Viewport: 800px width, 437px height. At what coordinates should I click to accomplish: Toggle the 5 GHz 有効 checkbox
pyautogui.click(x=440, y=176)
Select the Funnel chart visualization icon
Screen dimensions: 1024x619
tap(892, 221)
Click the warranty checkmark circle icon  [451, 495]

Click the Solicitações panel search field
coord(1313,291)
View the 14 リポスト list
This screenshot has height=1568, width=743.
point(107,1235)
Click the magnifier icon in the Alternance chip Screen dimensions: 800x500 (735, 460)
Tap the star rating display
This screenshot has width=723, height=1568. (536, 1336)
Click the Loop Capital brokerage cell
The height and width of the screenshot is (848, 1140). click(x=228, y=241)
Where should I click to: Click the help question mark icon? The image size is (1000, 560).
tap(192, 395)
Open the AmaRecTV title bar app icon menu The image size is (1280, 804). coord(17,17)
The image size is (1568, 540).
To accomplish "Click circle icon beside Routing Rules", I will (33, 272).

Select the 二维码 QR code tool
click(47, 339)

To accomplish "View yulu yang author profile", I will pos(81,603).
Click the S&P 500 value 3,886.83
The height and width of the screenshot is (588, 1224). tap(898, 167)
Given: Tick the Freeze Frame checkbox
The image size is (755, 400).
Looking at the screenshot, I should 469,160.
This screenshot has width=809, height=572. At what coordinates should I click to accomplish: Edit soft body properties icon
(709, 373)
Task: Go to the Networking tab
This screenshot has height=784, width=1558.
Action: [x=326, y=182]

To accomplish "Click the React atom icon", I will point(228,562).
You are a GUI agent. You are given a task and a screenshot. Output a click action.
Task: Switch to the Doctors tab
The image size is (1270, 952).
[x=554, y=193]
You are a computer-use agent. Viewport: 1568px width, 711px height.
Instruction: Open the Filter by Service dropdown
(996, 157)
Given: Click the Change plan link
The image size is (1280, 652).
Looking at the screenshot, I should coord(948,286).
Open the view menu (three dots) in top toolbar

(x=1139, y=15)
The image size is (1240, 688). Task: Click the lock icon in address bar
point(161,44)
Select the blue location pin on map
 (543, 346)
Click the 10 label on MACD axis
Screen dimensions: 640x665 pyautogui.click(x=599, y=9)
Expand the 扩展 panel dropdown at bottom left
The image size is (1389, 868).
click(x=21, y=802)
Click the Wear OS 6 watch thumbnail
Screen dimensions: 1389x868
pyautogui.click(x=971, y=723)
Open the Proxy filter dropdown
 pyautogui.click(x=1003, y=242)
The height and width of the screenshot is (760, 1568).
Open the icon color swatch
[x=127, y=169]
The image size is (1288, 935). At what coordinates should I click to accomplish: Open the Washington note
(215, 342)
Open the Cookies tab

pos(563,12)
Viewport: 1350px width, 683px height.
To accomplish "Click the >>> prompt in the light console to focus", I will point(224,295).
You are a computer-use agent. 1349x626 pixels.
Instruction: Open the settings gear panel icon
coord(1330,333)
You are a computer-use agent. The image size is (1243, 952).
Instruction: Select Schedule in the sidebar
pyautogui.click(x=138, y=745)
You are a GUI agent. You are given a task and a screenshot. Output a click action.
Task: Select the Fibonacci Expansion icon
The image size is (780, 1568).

Objective. Which lines of the data above contain the string "point"? Pick out each of those lines and copy it in full, treating case as significant.

Task solution.
point(107,1235)
To accomplish "Click the React atom icon", I will point(228,562).
point(161,44)
To accomplish "Click the >>> prompt in the light console to focus", I will point(224,295).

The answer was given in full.